[[ Exercise materials open ]]
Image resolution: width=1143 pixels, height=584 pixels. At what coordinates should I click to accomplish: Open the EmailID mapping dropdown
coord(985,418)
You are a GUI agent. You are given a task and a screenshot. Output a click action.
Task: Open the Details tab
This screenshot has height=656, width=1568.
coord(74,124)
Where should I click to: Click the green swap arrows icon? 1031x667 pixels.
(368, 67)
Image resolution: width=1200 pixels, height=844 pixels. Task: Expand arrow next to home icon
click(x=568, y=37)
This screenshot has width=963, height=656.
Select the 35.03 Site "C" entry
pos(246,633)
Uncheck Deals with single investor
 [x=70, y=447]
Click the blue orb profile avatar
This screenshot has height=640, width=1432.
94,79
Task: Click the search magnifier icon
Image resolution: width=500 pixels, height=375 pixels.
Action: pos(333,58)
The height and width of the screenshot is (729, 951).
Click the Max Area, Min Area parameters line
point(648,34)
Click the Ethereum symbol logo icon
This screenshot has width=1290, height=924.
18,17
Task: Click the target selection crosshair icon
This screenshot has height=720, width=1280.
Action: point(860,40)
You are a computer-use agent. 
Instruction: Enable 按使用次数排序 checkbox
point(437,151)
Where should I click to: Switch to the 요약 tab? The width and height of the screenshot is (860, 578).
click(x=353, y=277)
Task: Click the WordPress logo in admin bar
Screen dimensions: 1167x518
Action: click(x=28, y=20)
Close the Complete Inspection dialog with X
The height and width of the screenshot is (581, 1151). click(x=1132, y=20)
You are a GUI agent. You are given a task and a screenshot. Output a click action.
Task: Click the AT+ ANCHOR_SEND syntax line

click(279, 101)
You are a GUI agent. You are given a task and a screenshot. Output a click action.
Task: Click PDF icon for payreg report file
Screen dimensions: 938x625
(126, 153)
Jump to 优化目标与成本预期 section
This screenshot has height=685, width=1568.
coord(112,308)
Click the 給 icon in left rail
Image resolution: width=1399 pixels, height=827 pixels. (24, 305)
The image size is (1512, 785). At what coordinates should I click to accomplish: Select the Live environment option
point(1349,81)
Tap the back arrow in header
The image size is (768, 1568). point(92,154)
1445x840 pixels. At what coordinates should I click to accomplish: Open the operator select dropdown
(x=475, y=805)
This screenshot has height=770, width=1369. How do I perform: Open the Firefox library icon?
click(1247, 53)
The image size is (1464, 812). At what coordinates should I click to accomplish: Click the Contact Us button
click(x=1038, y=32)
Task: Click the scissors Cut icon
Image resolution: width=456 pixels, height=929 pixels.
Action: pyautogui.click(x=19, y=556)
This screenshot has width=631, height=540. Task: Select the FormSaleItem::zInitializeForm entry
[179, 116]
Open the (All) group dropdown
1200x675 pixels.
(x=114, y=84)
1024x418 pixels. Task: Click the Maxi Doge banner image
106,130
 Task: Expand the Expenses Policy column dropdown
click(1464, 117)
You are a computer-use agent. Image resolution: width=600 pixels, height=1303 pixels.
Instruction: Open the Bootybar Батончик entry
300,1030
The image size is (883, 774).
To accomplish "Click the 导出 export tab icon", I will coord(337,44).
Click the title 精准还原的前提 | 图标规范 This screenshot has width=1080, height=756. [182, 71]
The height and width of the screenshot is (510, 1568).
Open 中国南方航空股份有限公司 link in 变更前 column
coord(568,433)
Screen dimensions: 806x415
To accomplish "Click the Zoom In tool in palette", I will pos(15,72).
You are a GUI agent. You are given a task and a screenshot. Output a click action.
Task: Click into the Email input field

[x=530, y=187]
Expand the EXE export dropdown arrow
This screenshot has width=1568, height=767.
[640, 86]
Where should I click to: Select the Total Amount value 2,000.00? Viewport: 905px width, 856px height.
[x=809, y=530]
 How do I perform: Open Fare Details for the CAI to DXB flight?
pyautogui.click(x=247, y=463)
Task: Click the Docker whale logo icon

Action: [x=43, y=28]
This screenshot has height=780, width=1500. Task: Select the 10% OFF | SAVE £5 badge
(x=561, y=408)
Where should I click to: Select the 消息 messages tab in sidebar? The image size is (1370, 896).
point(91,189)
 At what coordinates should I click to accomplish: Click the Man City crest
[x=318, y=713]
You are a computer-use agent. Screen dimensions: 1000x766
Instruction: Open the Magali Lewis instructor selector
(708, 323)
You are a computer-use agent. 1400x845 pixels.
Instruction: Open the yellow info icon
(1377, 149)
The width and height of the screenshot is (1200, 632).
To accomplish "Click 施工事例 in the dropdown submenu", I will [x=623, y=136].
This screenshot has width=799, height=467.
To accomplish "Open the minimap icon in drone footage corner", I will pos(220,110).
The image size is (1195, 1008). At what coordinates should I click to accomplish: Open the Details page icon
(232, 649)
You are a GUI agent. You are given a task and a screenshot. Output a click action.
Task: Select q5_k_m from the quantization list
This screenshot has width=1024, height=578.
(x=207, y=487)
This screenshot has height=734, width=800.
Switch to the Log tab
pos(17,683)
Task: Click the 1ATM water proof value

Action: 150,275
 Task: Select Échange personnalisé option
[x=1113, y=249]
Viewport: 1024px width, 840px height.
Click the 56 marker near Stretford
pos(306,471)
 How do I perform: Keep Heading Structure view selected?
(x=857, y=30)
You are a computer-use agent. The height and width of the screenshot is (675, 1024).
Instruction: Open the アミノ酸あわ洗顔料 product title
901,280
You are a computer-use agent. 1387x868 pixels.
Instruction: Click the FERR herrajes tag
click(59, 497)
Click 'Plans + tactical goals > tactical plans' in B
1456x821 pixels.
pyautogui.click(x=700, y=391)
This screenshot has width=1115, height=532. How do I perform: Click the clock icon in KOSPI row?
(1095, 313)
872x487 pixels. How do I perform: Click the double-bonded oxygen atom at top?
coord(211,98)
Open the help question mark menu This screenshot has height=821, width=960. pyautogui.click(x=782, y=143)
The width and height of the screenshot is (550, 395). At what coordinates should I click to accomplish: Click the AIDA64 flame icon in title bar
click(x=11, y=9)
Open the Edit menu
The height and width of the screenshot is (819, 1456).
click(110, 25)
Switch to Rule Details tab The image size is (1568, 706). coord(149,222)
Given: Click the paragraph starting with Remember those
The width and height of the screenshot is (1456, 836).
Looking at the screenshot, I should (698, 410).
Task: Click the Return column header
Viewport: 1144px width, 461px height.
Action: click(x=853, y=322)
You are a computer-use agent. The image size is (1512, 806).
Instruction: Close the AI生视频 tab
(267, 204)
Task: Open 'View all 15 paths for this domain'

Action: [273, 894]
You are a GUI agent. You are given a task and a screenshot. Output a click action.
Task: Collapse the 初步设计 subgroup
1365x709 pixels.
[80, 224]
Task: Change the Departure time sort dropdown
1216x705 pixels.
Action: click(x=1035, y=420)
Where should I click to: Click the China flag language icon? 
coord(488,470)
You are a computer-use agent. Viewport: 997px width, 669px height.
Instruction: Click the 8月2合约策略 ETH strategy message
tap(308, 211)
[[ Exercise materials closed ]]
Repeat the data verbatim, line after line, leaving nothing out.

— Completed exercise —
Image resolution: width=1143 pixels, height=584 pixels. At what coordinates should I click to accomplish: Open the EmailID mapping dropdown
coord(985,418)
You are a GUI agent. You are given a task and a screenshot. Output a click action.
Task: Open the Details tab
This screenshot has height=656, width=1568.
coord(74,124)
Where should I click to: Click the green swap arrows icon? 1031x667 pixels.
(368, 67)
Image resolution: width=1200 pixels, height=844 pixels. Task: Expand arrow next to home icon
click(x=568, y=37)
This screenshot has width=963, height=656.
Select the 35.03 Site "C" entry
pos(246,633)
Uncheck Deals with single investor
 [x=70, y=447]
Click the blue orb profile avatar
This screenshot has height=640, width=1432.
94,79
Task: Click the search magnifier icon
Image resolution: width=500 pixels, height=375 pixels.
Action: pos(333,58)
The height and width of the screenshot is (729, 951).
Click the Max Area, Min Area parameters line
point(648,34)
Click the Ethereum symbol logo icon
This screenshot has width=1290, height=924.
18,17
Task: Click the target selection crosshair icon
This screenshot has height=720, width=1280.
Action: point(860,40)
You are a computer-use agent. 
Instruction: Enable 按使用次数排序 checkbox
point(437,151)
Where should I click to: Switch to the 요약 tab? The width and height of the screenshot is (860, 578).
click(x=353, y=277)
Task: Click the WordPress logo in admin bar
Screen dimensions: 1167x518
Action: click(x=28, y=20)
Close the Complete Inspection dialog with X
The height and width of the screenshot is (581, 1151). click(x=1132, y=20)
You are a GUI agent. You are given a task and a screenshot. Output a click action.
Task: Click the AT+ ANCHOR_SEND syntax line

click(279, 101)
You are a GUI agent. You are given a task and a screenshot. Output a click action.
Task: Click PDF icon for payreg report file
Screen dimensions: 938x625
(126, 153)
Jump to 优化目标与成本预期 section
This screenshot has height=685, width=1568.
coord(112,308)
Click the 給 icon in left rail
Image resolution: width=1399 pixels, height=827 pixels. (24, 305)
The image size is (1512, 785). At what coordinates should I click to accomplish: Select the Live environment option
point(1349,81)
Tap the back arrow in header
The image size is (768, 1568). point(92,154)
1445x840 pixels. At what coordinates should I click to accomplish: Open the operator select dropdown
(x=475, y=805)
This screenshot has height=770, width=1369. How do I perform: Open the Firefox library icon?
click(1247, 53)
The image size is (1464, 812). At what coordinates should I click to accomplish: Click the Contact Us button
click(x=1038, y=32)
Task: Click the scissors Cut icon
Image resolution: width=456 pixels, height=929 pixels.
Action: pyautogui.click(x=19, y=556)
This screenshot has width=631, height=540. Task: Select the FormSaleItem::zInitializeForm entry
[179, 116]
Open the (All) group dropdown
1200x675 pixels.
(x=114, y=84)
1024x418 pixels. Task: Click the Maxi Doge banner image
106,130
 Task: Expand the Expenses Policy column dropdown
click(1464, 117)
You are a computer-use agent. Image resolution: width=600 pixels, height=1303 pixels.
Instruction: Open the Bootybar Батончик entry
300,1030
The image size is (883, 774).
To accomplish "Click the 导出 export tab icon", I will coord(337,44).
Click the title 精准还原的前提 | 图标规范 This screenshot has width=1080, height=756. [182, 71]
The height and width of the screenshot is (510, 1568).
Open 中国南方航空股份有限公司 link in 变更前 column
coord(568,433)
Screen dimensions: 806x415
To accomplish "Click the Zoom In tool in palette", I will pos(15,72).
You are a GUI agent. You are given a task and a screenshot. Output a click action.
Task: Click into the Email input field

[x=530, y=187]
Expand the EXE export dropdown arrow
This screenshot has width=1568, height=767.
[640, 86]
Where should I click to: Select the Total Amount value 2,000.00? Viewport: 905px width, 856px height.
[x=809, y=530]
 How do I perform: Open Fare Details for the CAI to DXB flight?
pyautogui.click(x=247, y=463)
Task: Click the Docker whale logo icon

Action: [x=43, y=28]
This screenshot has height=780, width=1500. Task: Select the 10% OFF | SAVE £5 badge
(x=561, y=408)
Where should I click to: Select the 消息 messages tab in sidebar? The image size is (1370, 896).
point(91,189)
 At what coordinates should I click to accomplish: Click the Man City crest
[x=318, y=713]
You are a computer-use agent. Screen dimensions: 1000x766
Instruction: Open the Magali Lewis instructor selector
(708, 323)
You are a computer-use agent. 1400x845 pixels.
Instruction: Open the yellow info icon
(1377, 149)
The width and height of the screenshot is (1200, 632).
To accomplish "Click 施工事例 in the dropdown submenu", I will [x=623, y=136].
This screenshot has width=799, height=467.
To accomplish "Open the minimap icon in drone footage corner", I will pos(220,110).
The image size is (1195, 1008). At what coordinates should I click to accomplish: Open the Details page icon
(232, 649)
You are a GUI agent. You are given a task and a screenshot. Output a click action.
Task: Select q5_k_m from the quantization list
This screenshot has width=1024, height=578.
(x=207, y=487)
This screenshot has height=734, width=800.
Switch to the Log tab
pos(17,683)
Task: Click the 1ATM water proof value

Action: 150,275
 Task: Select Échange personnalisé option
[x=1113, y=249]
Viewport: 1024px width, 840px height.
Click the 56 marker near Stretford
pos(306,471)
 How do I perform: Keep Heading Structure view selected?
(x=857, y=30)
You are a computer-use agent. The height and width of the screenshot is (675, 1024).
Instruction: Open the アミノ酸あわ洗顔料 product title
901,280
You are a computer-use agent. 1387x868 pixels.
Instruction: Click the FERR herrajes tag
click(59, 497)
Click 'Plans + tactical goals > tactical plans' in B
1456x821 pixels.
pyautogui.click(x=700, y=391)
This screenshot has width=1115, height=532. How do I perform: Click the clock icon in KOSPI row?
(1095, 313)
872x487 pixels. How do I perform: Click the double-bonded oxygen atom at top?
coord(211,98)
Open the help question mark menu This screenshot has height=821, width=960. pyautogui.click(x=782, y=143)
The width and height of the screenshot is (550, 395). At what coordinates should I click to accomplish: Click the AIDA64 flame icon in title bar
click(x=11, y=9)
Open the Edit menu
The height and width of the screenshot is (819, 1456).
click(110, 25)
Switch to Rule Details tab The image size is (1568, 706). coord(149,222)
Given: Click the paragraph starting with Remember those
The width and height of the screenshot is (1456, 836).
Looking at the screenshot, I should (698, 410).
Task: Click the Return column header
Viewport: 1144px width, 461px height.
Action: click(x=853, y=322)
You are a computer-use agent. The image size is (1512, 806).
Instruction: Close the AI生视频 tab
(267, 204)
Task: Open 'View all 15 paths for this domain'

Action: [273, 894]
You are a GUI agent. You are given a task and a screenshot. Output a click action.
Task: Collapse the 初步设计 subgroup
1365x709 pixels.
[80, 224]
Task: Change the Departure time sort dropdown
1216x705 pixels.
Action: click(x=1035, y=420)
Where should I click to: Click the China flag language icon? 
coord(488,470)
You are a computer-use agent. Viewport: 997px width, 669px height.
Instruction: Click the 8月2合约策略 ETH strategy message
tap(308, 211)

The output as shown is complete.